On Friday, as we set up our Sylvan Sport GO mobile adventure gear, a large tribe of turkeys snacked in the underbrush between campsites. Perfect weather, an empty campground, miles of trails to walk with pristine mountain streams rife with trout and only an hour’s drive from Cashiers. What better formula for an outing close to home?

It got even better! The Mountain Life Day, held on September 20 at Oconaluftee Visitor Center in the Mountain Farm Museum Complex located in the Great Smoky Mountains National Park, took us completely by surprise. Here gentlefolk in historic garb were making provisions from scratch the old-fashioned way. Applesauce from hand-peeled apples was heated to a furious bubble in a black kettle, fired by hickory wood and stirred with a long wooden spathe.  Yummy samples were in hot demand.
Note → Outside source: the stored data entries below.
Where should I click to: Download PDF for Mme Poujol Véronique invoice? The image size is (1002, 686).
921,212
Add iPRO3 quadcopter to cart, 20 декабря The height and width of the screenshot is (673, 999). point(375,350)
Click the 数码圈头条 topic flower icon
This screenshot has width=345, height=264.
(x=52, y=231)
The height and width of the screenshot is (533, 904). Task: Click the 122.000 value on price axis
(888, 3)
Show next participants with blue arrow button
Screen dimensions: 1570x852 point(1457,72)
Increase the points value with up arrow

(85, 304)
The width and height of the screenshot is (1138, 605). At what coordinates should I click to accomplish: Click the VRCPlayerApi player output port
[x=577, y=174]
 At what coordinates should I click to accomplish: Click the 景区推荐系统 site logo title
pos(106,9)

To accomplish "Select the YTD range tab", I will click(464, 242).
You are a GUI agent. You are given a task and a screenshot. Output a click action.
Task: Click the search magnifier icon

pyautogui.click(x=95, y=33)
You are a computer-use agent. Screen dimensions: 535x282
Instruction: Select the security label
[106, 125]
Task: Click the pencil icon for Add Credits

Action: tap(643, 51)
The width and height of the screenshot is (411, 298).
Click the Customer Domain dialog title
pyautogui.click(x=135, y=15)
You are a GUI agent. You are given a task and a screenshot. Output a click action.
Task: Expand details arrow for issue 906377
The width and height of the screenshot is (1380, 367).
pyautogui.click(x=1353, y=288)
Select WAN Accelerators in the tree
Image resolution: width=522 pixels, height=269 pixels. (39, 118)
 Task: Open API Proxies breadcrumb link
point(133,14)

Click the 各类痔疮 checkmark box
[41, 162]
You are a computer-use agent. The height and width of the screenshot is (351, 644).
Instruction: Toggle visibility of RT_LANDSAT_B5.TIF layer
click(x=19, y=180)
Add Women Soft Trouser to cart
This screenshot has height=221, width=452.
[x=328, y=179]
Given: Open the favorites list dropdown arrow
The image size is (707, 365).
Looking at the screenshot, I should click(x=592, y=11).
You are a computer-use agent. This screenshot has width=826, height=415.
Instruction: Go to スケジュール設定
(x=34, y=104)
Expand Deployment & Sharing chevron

Raw cane syrup, a pale green color, crushed by mules on a circular tether between two stones, was poured into a set of copper toughs fired to an intense heat to dehydrate and thicken the sweet molasses. A soap maker shared his technique for adding lye created from soaked ash into lard drawn from livestock fat to make soap. The doll maker created exquisite toys fashioned from simple cornhusks and silks. Generational rocking chair makers joined growers of over 300 antique apple varieties and examples of wild crafted home remedies for arthritis and colds.

The Oconoluftee Visitor Center is in high gear as a $ 2.5 million new building complex is being erected to house audiovisual and interpretive exhibits by the  spring 2011. The old visitor center will be retained as a research and teaching facility.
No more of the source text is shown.